Material shown:
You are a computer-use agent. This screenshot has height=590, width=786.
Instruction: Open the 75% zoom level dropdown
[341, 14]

* * *

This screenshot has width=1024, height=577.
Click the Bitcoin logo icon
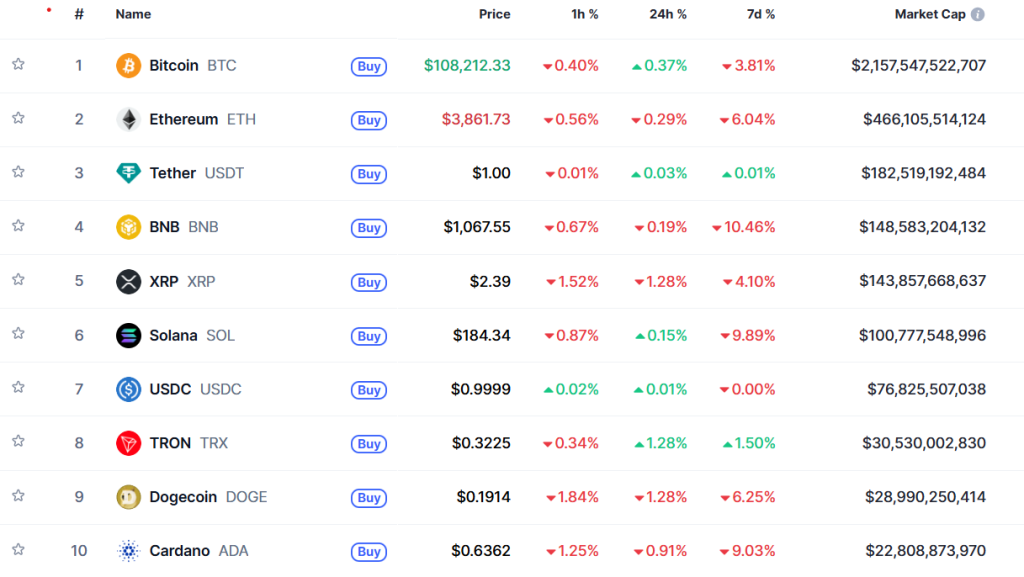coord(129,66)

==

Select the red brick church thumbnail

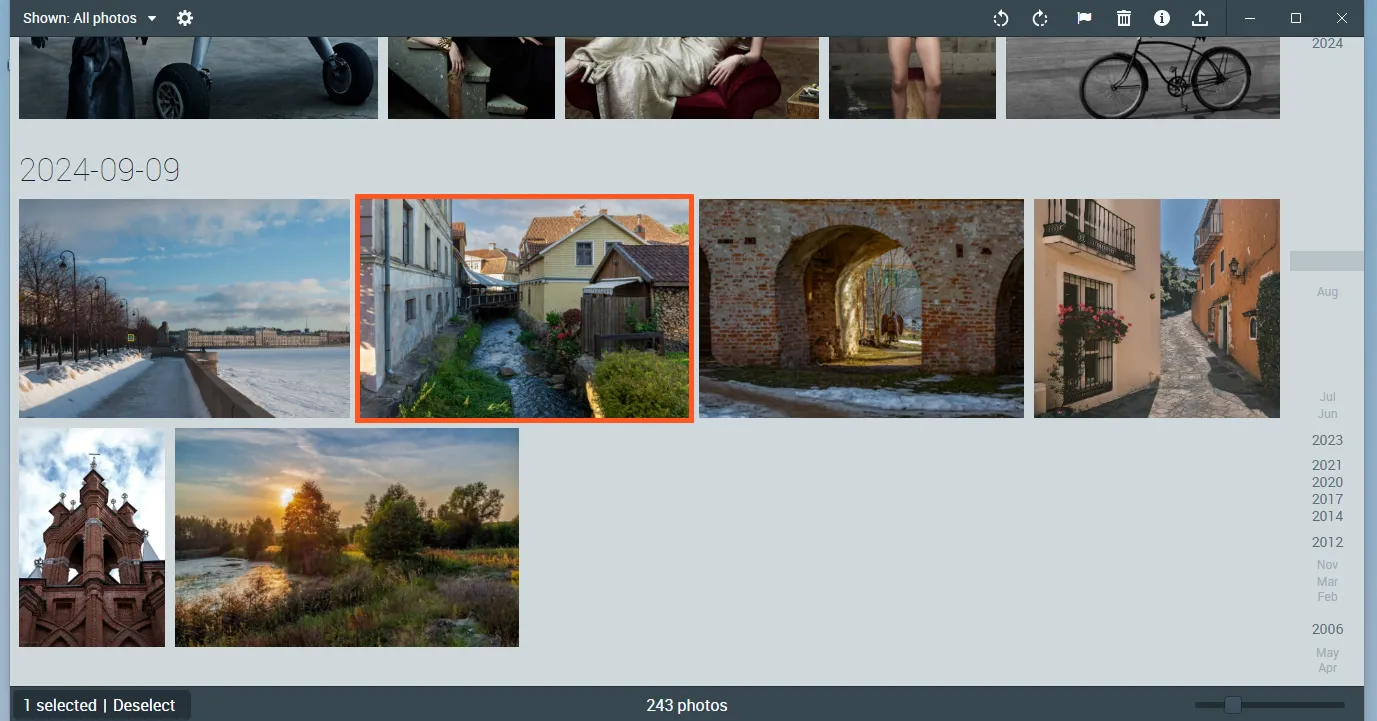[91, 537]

Work request: Scan the listing above for the word "height" and show each line where it is found.

Answer space:
You are a computer-use agent. This screenshot has height=590, width=786.
This screenshot has width=1024, height=577.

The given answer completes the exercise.